I've never run it but looking at course profile, it still looks like a lot of elevation loss with a few slight uphill especially in the first half. Are they steep ups or just gradual ups?
* Line up on the right-hand side, since the first turn is to the right. Have a good idea of when the road is going to turn right or left and run the tangents. Most runners will follow the crowd down the middle of the road, you want to be up on the shoulder of the road on each turn:\
https://www.slowtwitch.com/Training/Running/Math_of_Tangents_1257.html
https://www.youtube.com/watch?v=U8tH7KtP7NM
* There should be a lot of pace groups. Tuck into the middle of the 4th row of a pack.

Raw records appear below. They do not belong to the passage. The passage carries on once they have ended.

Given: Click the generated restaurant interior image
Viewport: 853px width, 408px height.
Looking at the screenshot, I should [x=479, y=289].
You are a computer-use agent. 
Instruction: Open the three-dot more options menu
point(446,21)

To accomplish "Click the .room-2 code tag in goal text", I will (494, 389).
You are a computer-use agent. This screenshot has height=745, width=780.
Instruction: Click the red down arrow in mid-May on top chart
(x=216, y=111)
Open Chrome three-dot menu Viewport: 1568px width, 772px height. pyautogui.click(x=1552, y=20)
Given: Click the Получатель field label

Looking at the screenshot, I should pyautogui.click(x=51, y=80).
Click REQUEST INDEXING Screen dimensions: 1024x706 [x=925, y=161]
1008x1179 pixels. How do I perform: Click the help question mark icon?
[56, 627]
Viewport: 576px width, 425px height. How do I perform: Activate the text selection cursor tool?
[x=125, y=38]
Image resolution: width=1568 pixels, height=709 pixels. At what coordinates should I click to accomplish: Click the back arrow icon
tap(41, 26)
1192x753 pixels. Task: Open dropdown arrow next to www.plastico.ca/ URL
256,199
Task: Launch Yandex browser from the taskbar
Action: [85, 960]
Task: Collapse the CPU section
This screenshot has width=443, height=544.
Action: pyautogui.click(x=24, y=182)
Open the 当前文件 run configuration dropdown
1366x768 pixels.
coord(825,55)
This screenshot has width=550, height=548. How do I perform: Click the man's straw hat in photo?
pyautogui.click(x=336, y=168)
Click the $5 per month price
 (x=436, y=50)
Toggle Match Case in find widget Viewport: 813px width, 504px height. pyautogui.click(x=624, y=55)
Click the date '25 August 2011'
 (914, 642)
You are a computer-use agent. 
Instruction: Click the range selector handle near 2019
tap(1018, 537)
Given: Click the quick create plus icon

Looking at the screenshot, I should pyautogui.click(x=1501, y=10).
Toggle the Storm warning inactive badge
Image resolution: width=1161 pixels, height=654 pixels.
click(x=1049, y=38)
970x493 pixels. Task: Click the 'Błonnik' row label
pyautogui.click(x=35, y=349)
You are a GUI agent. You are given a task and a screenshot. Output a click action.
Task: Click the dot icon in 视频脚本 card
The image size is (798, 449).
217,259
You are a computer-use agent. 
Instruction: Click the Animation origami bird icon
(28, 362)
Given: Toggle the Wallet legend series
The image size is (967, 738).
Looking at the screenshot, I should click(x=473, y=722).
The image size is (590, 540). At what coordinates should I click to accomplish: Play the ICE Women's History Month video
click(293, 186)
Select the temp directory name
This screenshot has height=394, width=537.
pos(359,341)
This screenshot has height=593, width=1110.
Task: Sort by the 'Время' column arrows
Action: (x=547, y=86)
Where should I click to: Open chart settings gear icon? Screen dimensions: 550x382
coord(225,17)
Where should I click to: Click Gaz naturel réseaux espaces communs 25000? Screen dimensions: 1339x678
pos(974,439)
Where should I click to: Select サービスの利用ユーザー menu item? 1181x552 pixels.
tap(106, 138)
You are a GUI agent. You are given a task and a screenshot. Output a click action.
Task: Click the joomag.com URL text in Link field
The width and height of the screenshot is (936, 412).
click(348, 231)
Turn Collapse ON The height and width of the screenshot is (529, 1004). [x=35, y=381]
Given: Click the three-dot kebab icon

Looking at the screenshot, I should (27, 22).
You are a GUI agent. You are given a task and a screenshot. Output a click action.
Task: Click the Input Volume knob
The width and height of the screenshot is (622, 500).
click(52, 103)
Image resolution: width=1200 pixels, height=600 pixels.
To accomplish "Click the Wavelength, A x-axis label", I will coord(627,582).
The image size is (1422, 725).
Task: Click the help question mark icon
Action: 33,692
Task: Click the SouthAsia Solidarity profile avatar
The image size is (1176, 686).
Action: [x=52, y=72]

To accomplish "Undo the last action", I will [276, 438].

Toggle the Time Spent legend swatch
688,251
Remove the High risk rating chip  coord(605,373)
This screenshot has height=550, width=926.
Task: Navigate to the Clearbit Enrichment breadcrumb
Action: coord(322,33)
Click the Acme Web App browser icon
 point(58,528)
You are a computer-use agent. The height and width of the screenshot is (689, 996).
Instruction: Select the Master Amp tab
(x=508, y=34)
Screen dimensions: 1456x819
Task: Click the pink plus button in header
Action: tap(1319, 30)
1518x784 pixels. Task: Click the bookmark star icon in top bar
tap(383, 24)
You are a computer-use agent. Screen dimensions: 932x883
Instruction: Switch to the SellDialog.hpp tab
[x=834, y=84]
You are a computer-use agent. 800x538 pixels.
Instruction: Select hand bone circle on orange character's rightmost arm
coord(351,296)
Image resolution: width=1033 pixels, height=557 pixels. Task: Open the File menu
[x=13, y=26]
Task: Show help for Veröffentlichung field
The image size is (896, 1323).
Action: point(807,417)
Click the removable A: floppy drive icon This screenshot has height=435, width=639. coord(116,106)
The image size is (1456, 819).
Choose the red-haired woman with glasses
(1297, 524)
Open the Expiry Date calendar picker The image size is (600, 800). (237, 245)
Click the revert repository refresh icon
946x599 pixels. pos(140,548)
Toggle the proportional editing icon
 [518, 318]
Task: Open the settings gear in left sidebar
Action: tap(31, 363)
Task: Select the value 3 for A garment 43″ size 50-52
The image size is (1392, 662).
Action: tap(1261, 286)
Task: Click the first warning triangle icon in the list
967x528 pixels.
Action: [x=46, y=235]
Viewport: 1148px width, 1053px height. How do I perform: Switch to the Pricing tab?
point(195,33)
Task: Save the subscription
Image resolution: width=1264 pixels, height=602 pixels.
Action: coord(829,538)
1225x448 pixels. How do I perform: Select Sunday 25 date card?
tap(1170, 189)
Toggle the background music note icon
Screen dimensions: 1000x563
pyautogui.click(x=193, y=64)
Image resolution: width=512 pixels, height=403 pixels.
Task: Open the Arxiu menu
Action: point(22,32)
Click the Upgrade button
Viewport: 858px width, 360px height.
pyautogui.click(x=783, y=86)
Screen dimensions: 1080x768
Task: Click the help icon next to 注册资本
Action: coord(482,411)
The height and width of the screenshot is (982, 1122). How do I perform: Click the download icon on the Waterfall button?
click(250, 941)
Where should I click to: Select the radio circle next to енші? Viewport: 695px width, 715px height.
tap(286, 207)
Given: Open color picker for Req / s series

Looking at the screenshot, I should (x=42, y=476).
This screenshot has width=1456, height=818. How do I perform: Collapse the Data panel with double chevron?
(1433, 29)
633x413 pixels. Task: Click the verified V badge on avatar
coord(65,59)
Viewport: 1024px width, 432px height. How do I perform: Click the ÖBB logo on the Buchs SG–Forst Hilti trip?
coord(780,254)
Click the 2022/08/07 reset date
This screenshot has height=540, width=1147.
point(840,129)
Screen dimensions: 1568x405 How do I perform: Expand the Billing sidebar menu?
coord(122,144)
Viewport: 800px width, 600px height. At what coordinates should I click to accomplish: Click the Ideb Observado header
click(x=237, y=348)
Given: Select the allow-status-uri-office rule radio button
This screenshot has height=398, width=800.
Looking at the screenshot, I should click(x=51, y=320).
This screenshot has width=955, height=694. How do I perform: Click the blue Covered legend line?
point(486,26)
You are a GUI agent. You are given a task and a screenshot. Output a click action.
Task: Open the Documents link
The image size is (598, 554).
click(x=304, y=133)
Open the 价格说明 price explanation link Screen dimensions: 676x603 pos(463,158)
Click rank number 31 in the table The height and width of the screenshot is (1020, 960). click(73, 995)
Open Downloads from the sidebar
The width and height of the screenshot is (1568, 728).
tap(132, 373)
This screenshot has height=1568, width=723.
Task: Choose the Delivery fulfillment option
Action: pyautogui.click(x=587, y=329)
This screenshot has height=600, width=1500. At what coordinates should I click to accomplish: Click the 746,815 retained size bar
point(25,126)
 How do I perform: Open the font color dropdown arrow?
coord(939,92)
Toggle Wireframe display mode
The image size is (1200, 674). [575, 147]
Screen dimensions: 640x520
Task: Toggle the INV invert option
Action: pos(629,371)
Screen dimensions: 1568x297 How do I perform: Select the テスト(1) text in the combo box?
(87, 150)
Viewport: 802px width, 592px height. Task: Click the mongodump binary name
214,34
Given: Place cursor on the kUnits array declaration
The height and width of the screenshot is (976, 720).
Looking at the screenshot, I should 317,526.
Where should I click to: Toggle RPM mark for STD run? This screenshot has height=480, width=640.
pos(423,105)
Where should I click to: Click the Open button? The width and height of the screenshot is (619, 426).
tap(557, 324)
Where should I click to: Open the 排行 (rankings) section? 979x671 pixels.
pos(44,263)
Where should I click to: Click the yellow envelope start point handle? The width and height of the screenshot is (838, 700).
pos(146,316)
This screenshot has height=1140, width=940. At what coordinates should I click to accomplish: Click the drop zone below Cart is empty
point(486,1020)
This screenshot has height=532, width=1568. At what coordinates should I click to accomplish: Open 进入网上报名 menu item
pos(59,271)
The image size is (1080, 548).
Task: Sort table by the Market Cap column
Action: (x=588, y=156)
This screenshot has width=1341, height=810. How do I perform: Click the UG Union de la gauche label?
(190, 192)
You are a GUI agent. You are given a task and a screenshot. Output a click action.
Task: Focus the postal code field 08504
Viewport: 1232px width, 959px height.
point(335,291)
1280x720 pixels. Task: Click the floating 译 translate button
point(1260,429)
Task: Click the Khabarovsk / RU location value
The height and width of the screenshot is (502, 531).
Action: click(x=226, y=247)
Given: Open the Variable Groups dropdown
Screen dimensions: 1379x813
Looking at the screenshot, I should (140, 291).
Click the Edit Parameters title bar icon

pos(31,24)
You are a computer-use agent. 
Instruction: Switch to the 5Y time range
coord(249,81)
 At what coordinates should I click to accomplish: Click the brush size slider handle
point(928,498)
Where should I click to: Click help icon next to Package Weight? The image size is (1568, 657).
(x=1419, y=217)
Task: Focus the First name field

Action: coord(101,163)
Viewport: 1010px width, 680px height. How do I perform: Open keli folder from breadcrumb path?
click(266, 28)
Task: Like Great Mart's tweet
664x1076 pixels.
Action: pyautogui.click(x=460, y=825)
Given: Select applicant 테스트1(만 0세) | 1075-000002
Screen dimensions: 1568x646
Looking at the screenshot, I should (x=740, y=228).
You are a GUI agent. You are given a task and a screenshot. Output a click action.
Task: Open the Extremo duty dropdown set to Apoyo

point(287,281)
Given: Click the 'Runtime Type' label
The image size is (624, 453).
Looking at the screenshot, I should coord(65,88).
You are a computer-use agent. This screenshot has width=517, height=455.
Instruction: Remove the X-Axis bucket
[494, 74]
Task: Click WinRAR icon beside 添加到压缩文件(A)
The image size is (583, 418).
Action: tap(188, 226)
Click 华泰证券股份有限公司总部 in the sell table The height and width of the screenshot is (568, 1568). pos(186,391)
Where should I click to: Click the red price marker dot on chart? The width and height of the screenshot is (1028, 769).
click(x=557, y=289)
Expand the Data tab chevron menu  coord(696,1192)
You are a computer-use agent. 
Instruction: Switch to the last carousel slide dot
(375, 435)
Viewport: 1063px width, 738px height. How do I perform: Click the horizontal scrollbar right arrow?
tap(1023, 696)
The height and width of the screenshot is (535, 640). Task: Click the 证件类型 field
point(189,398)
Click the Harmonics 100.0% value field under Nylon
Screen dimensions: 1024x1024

If you can feel wind, you're not drafting.
* Ask the RD if you can get your water bottles on the elite table, since you're trying to run an OQ time. This way you can avoid the runners that stop to drink at the aid stations.
Tron wrote:
I've never run it but looking at course profile, it still looks like a lot of elevation loss with a few slight uphill especially in the first half. Are they steep ups or just gradual ups?
Gradual.
The elevation profile is misleading. I think it runs about as fast as a flat course and POTENTIALLY faster if the wind is right, but it's more "difficult" in that the hills introduce the opportunity for pacing errors, and if you don't do any running on hills, you may find it's slower than a flat course.
Don't be ahead of pace the first 10-12 miles.
Hold yourself back on the descents early on and don't push the uphills. If you can be just on pace or even slightly slower in the first 1/2 you will have a great race.
I'm from Sacramento have raced or paced CIM multiple times recently. Much of what the above people said is accurate.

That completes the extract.